Work to complete |
Return exactly the span of lines that opens with the line containing "Where should I" and closes with the last line of the data, inclusive.
━━━━━━━━━━━━━━━━━━━━━━━━━━━━━━
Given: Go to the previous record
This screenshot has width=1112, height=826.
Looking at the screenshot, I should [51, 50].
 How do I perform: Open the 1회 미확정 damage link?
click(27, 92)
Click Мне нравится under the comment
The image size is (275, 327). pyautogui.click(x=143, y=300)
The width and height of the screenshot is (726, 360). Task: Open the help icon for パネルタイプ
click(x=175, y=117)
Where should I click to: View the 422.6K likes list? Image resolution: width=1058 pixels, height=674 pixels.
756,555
━━━━━━━━━━━━━━━━━━━━━━━━━━━━━━
Exercise result |
Where should I click to: View the 422.6K likes list? Image resolution: width=1058 pixels, height=674 pixels.
756,555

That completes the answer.